-- Data in this exercise --
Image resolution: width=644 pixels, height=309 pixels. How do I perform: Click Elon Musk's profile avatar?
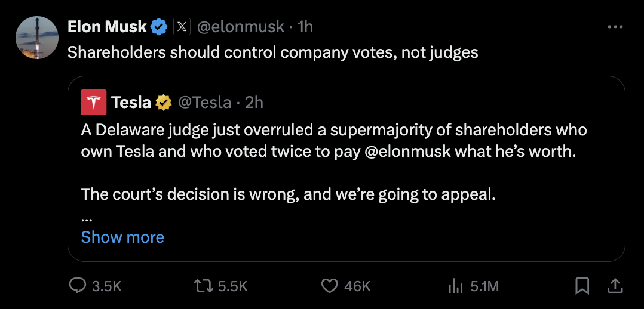click(x=36, y=38)
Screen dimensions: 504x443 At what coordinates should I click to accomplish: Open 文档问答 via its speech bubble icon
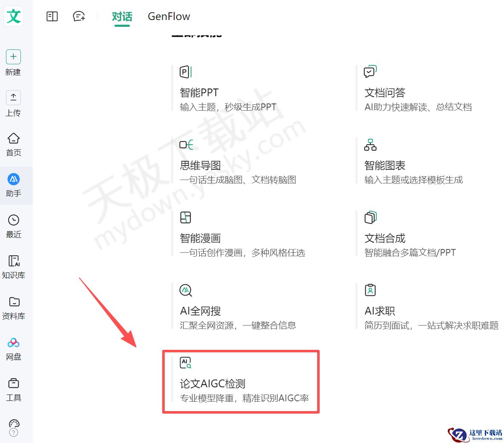click(x=370, y=72)
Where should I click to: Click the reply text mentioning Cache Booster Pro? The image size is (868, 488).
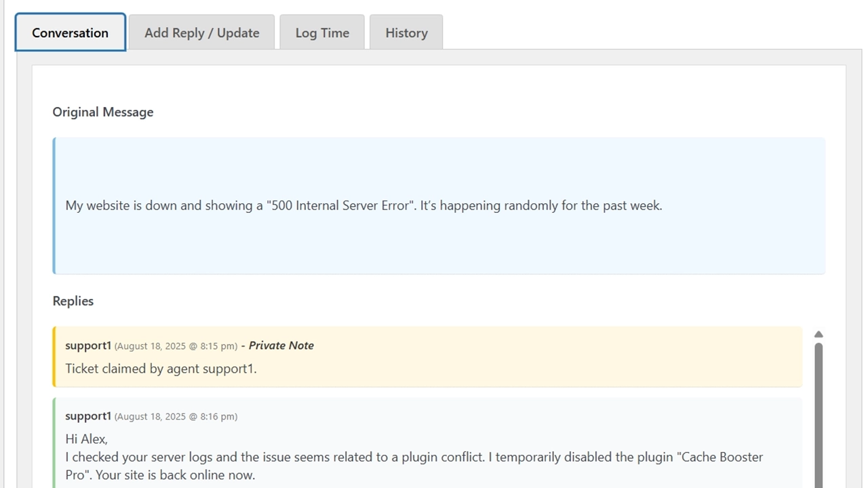[414, 458]
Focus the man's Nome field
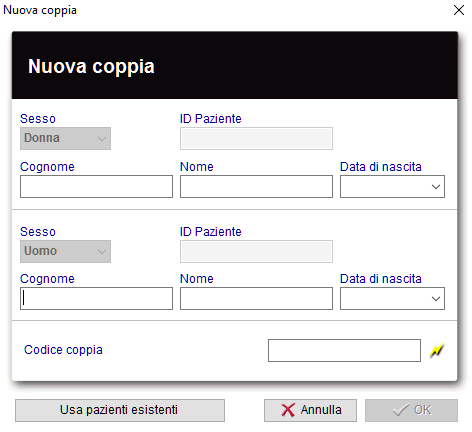This screenshot has height=432, width=472. coord(256,299)
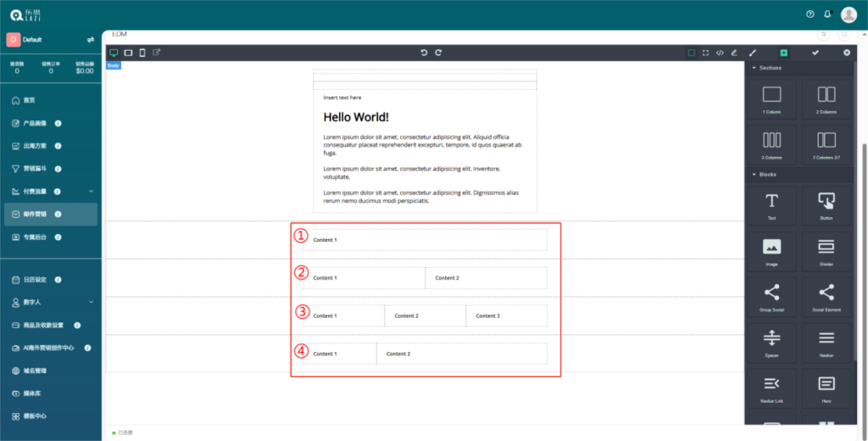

-- Brief --
The answer must be an exact copy of the entries, with the pictures omitted.

-- Task answer --
Image resolution: width=644 pixels, height=309 pixels. How do I perform: Click Elon Musk's profile avatar?
click(x=36, y=38)
Screen dimensions: 504x443 At what coordinates should I click to accomplish: Open 文档问答 via its speech bubble icon
click(x=370, y=72)
Where should I click to: Click the reply text mentioning Cache Booster Pro? The image size is (868, 488).
[414, 458]
Focus the man's Nome field
This screenshot has height=432, width=472. coord(256,299)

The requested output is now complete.